◆ **INSTRUCTIONS TO FOLLOW**: Go through the data below and return each line where the string "legend" occurs.

◆ **Collected data entries**:
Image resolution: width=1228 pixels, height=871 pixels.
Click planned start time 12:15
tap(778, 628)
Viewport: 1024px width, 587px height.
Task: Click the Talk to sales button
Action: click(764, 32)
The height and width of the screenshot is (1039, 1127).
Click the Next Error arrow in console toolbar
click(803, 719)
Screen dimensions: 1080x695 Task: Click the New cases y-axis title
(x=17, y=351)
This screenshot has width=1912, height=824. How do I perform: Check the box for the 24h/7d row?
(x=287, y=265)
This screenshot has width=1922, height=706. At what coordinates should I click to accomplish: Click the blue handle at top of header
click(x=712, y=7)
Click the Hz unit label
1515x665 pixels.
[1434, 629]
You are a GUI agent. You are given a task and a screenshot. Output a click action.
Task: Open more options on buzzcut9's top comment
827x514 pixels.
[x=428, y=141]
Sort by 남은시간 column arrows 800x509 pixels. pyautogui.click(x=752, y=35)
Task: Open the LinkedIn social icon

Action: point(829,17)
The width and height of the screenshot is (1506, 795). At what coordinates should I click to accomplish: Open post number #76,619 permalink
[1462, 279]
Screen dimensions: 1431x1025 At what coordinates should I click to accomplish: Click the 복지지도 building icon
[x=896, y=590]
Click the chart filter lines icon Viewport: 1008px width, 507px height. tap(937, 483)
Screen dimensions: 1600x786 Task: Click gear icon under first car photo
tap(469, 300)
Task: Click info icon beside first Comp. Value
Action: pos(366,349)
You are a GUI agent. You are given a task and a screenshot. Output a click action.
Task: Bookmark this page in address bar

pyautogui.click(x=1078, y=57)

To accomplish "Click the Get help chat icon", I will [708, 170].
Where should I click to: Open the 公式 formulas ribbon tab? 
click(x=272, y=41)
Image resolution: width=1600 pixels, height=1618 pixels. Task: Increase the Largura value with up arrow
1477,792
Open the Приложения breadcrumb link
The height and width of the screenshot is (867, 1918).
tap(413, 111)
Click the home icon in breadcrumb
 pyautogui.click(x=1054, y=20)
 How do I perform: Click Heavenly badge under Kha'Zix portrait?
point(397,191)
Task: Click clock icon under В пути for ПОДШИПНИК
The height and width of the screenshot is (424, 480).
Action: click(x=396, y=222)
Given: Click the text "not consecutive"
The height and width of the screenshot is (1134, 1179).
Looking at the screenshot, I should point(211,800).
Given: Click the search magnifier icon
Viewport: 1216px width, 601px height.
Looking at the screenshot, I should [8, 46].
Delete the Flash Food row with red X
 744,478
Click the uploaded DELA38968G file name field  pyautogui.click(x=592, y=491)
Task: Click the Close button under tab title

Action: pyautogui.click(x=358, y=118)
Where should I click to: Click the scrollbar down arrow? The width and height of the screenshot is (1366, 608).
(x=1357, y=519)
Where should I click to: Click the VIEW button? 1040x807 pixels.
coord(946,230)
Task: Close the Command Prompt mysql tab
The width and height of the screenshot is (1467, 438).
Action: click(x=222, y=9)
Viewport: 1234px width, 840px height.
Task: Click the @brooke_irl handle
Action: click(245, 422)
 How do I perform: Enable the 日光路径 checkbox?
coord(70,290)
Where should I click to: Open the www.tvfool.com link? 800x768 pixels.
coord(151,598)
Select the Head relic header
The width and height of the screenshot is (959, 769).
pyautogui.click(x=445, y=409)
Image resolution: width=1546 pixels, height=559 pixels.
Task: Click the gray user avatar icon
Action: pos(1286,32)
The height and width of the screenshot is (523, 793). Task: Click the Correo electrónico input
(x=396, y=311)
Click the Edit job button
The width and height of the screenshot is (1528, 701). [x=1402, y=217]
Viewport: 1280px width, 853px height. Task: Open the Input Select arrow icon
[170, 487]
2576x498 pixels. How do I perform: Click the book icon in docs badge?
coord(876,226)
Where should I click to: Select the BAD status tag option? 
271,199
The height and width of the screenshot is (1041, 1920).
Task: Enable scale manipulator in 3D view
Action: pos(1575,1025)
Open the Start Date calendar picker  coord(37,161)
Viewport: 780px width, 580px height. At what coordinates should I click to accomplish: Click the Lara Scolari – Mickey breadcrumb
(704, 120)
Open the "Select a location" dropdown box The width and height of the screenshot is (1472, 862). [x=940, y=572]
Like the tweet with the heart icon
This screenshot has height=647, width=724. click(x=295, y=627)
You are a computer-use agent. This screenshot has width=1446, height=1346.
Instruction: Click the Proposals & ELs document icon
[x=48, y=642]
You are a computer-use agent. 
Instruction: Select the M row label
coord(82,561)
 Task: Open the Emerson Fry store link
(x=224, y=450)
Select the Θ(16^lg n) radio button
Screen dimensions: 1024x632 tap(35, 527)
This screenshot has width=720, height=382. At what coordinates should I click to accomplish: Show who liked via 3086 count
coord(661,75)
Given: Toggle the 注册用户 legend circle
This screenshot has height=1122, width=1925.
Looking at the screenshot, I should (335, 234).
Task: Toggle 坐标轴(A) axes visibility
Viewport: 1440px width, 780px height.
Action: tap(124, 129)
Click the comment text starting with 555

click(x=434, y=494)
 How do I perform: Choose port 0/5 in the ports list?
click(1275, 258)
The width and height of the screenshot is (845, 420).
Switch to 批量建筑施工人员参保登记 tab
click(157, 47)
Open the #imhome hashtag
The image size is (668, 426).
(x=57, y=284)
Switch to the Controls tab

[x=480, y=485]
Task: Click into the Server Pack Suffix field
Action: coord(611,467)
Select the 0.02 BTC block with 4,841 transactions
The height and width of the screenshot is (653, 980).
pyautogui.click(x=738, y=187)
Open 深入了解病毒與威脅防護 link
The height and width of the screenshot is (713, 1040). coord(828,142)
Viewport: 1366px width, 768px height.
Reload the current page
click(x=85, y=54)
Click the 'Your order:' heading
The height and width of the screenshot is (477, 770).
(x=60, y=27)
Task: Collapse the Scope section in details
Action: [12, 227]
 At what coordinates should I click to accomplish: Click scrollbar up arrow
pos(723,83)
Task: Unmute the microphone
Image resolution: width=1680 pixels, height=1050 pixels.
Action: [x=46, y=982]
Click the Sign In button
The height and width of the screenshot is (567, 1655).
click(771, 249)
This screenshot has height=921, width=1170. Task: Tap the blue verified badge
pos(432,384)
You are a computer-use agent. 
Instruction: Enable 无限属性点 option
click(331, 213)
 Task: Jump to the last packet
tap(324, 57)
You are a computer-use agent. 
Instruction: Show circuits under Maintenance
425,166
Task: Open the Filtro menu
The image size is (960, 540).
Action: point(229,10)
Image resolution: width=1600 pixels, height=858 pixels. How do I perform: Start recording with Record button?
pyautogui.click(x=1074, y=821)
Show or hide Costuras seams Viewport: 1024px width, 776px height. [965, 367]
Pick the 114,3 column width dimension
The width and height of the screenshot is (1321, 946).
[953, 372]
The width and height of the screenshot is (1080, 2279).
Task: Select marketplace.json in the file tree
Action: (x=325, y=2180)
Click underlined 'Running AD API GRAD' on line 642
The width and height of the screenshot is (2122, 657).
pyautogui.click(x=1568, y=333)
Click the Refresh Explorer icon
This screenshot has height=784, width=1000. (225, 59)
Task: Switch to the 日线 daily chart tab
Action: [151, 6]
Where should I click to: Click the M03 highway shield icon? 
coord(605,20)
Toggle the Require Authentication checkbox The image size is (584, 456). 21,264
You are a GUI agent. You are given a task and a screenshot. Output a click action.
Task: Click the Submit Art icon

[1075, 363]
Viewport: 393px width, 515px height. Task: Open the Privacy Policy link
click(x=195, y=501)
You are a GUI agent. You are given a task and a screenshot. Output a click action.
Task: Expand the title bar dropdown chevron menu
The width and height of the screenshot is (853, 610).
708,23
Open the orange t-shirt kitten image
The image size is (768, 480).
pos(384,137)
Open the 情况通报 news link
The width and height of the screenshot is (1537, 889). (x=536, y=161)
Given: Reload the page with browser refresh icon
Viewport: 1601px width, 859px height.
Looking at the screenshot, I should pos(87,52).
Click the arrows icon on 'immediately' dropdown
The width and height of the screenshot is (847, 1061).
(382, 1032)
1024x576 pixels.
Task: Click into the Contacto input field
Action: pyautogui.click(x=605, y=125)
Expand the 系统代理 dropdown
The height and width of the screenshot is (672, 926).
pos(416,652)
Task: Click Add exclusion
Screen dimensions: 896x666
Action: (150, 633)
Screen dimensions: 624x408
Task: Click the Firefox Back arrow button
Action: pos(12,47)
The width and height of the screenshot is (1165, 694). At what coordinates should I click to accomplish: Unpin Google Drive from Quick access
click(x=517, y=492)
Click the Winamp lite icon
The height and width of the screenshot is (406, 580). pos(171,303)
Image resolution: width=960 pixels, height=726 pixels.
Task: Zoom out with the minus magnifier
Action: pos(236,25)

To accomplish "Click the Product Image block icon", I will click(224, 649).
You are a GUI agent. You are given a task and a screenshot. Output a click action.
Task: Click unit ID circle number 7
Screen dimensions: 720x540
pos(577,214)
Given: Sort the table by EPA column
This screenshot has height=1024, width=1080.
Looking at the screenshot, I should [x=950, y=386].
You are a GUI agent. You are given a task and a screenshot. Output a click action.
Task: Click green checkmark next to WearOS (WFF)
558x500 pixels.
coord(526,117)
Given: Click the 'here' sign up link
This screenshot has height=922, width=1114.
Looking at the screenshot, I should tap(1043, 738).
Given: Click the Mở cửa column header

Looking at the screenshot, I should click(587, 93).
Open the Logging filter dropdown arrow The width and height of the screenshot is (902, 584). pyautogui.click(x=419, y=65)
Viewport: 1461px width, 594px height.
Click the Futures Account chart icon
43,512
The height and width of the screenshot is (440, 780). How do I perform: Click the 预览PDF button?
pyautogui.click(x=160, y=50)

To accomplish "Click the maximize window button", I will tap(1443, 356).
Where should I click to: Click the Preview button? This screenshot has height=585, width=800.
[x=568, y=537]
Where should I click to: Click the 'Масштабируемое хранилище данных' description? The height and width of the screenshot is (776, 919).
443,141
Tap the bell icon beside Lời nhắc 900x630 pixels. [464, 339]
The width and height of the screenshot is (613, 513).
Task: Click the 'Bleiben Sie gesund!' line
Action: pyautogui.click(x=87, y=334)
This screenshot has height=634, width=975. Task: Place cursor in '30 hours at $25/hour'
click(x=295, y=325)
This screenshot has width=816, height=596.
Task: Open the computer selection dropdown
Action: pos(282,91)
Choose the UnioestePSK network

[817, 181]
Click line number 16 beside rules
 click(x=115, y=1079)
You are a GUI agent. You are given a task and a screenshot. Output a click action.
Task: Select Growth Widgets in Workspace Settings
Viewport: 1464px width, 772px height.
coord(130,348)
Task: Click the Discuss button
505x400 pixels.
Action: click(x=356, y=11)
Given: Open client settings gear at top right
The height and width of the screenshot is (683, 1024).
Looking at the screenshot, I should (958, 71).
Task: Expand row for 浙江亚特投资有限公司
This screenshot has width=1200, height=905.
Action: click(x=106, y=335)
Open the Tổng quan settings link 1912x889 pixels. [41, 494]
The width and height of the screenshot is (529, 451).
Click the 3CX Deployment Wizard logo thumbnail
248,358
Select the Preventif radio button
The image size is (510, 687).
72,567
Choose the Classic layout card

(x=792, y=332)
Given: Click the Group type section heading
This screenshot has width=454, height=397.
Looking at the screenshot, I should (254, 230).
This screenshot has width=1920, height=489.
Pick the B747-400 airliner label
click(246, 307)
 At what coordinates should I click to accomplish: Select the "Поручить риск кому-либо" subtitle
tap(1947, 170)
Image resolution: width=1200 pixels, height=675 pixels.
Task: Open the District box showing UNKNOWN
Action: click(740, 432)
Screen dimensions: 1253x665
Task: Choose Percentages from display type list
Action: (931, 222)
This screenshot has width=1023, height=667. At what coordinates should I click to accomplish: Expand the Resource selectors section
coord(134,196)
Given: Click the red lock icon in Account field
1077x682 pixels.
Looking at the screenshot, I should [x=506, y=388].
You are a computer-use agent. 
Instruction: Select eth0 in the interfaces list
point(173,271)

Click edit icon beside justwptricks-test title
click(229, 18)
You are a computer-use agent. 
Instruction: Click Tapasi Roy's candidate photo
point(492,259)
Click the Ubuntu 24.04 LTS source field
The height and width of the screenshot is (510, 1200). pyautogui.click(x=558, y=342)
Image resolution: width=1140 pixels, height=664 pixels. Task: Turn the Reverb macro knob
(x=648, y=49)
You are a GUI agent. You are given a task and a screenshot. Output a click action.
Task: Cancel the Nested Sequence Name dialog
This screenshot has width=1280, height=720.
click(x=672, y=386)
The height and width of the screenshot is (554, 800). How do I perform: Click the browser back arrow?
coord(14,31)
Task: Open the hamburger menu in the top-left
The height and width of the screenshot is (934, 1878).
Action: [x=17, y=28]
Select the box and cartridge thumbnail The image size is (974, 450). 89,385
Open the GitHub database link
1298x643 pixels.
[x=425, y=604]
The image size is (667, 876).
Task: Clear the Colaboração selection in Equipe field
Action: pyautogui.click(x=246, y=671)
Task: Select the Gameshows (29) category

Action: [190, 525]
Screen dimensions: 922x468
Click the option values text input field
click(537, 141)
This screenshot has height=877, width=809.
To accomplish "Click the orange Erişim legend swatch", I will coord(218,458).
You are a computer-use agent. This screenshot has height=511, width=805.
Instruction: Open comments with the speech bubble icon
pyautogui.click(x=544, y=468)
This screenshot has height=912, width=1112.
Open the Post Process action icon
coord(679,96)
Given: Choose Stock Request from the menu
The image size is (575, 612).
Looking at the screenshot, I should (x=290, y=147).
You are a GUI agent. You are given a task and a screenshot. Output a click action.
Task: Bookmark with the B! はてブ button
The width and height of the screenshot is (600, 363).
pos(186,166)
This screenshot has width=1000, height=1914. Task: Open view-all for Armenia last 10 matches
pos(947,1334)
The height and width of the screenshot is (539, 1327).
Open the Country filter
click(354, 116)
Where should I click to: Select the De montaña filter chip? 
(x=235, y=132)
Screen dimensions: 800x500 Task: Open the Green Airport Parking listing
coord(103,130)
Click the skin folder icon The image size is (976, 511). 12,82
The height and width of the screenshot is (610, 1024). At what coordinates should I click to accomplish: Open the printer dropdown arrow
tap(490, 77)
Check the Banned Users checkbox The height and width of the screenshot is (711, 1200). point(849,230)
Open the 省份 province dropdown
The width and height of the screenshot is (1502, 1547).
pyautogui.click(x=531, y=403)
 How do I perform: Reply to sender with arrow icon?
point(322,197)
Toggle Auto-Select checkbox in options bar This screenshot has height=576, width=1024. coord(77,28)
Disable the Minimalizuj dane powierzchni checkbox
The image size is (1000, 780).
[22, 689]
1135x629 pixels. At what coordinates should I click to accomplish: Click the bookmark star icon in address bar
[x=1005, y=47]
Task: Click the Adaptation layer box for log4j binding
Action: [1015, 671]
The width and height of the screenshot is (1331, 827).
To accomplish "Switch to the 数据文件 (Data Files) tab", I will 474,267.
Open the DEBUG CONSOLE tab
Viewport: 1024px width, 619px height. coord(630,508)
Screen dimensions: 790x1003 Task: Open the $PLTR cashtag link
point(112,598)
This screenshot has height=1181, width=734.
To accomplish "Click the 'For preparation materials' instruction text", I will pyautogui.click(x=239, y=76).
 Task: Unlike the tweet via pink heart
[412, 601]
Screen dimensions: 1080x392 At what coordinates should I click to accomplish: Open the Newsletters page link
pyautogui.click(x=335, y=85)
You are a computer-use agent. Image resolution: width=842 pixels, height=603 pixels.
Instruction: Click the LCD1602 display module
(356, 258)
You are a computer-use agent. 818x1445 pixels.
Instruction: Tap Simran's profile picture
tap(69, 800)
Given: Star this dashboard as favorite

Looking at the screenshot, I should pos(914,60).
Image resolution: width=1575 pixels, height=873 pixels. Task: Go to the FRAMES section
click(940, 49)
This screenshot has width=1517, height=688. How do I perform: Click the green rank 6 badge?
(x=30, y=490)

◆ **SOLUTION FOR THIS TASK**:
Given: Toggle the 注册用户 legend circle
To accomplish "Click the orange Erişim legend swatch", I will coord(218,458).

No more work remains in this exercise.